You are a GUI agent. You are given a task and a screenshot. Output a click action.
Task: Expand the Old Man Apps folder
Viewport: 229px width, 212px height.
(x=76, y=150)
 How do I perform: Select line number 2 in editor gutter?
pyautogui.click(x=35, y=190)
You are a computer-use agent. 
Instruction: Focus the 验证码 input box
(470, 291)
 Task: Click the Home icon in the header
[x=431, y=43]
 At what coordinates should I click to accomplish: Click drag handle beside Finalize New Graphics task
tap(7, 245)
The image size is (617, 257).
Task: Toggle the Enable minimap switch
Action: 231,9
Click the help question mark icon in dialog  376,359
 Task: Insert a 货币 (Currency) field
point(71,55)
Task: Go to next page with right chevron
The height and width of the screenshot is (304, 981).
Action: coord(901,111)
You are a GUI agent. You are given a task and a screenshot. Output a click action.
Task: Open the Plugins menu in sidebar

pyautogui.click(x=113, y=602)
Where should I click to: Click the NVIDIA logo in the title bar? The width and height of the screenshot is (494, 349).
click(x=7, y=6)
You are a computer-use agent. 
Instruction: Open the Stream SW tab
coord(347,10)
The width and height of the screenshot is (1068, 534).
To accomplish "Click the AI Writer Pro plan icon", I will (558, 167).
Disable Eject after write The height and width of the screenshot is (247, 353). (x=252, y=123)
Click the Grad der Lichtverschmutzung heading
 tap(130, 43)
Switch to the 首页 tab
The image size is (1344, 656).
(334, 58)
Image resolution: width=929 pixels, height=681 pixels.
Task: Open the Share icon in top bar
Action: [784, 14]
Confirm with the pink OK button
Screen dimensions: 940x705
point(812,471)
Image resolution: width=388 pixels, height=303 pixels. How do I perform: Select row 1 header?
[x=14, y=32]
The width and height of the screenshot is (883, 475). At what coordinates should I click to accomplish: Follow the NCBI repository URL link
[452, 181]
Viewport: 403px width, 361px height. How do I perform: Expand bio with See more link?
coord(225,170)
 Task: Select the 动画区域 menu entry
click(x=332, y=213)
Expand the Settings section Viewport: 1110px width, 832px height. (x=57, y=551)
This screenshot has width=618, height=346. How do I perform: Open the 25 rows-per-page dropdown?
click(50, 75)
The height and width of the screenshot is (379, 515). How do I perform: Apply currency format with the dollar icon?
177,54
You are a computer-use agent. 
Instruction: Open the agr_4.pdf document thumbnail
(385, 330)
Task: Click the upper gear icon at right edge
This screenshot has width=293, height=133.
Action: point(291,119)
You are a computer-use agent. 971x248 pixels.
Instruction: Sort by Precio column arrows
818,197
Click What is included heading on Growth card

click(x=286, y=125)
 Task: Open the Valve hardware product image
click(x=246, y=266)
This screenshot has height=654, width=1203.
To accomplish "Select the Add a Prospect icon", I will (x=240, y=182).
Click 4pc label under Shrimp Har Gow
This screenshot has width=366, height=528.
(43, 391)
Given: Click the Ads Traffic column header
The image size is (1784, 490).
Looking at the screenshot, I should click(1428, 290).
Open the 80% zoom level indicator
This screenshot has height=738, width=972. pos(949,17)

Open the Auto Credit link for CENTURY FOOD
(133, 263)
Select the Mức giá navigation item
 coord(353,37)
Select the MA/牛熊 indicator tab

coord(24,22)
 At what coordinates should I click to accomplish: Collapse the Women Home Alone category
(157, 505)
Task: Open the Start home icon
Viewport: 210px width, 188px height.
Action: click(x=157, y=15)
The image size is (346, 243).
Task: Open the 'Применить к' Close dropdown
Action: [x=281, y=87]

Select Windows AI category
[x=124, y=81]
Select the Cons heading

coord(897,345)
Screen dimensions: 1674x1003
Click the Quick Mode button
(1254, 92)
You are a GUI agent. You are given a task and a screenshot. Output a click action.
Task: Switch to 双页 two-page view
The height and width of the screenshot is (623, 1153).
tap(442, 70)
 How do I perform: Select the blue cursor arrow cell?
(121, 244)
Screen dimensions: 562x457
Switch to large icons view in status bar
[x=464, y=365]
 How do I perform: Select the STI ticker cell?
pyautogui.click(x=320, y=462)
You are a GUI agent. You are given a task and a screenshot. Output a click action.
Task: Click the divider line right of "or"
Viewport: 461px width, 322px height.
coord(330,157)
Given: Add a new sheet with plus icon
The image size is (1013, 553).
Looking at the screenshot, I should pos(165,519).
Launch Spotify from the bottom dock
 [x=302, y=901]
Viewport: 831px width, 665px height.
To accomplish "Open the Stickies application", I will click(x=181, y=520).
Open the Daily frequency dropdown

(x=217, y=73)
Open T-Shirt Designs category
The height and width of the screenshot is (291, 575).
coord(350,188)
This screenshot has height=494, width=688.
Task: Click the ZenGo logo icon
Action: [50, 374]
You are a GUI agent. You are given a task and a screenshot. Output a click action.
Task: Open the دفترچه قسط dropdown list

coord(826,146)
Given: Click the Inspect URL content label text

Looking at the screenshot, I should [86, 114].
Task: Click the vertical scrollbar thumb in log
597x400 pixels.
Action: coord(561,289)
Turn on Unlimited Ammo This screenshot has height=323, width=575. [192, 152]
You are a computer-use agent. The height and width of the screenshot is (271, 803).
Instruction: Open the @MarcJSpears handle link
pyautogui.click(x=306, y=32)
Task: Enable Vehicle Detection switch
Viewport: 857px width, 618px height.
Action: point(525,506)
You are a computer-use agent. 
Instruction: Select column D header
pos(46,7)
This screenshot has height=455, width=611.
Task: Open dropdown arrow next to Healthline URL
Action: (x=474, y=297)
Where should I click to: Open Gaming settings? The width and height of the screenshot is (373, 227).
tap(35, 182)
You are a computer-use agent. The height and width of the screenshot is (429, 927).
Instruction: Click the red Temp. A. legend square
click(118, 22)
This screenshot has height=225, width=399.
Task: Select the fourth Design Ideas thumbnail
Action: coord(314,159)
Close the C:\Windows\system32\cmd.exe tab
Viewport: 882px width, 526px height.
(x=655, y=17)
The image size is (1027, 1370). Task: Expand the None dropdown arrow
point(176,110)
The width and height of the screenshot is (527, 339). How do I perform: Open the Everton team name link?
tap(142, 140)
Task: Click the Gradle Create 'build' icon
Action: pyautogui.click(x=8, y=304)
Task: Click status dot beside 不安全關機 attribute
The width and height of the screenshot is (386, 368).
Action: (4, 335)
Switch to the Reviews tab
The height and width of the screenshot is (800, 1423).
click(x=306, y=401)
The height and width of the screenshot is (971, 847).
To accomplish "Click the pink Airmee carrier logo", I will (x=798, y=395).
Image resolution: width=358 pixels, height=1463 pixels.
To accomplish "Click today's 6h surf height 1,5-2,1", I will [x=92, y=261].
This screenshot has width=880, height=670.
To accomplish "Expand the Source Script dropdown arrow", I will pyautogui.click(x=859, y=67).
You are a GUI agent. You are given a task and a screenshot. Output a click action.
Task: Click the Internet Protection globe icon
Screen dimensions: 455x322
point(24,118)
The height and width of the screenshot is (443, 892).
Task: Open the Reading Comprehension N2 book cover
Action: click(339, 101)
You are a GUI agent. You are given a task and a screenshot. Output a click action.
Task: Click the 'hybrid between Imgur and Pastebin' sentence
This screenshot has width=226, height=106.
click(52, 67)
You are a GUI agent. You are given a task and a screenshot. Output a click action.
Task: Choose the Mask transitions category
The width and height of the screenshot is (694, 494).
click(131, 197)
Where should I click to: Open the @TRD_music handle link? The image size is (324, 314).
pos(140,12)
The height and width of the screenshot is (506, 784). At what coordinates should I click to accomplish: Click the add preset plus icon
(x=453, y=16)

· · · · ·

Can you turn the part of the data that opens with the line containing "The width and height of the screenshot is (883, 475)." and closes with the line containing "Expand the Settings" into a JSON list of strings, one string per line with both of those lines included and blank lines left out?

== Exercise answer ==
[
  "The width and height of the screenshot is (883, 475). At what coordinates should I click to accomplish: Follow the NCBI repository URL link",
  "[452, 181]",
  "Viewport: 403px width, 361px height. How do I perform: Expand bio with See more link?",
  "coord(225,170)",
  " Task: Select the 动画区域 menu entry",
  "click(x=332, y=213)",
  "Expand the Settings section Viewport: 1110px width, 832px height. (x=57, y=551)"
]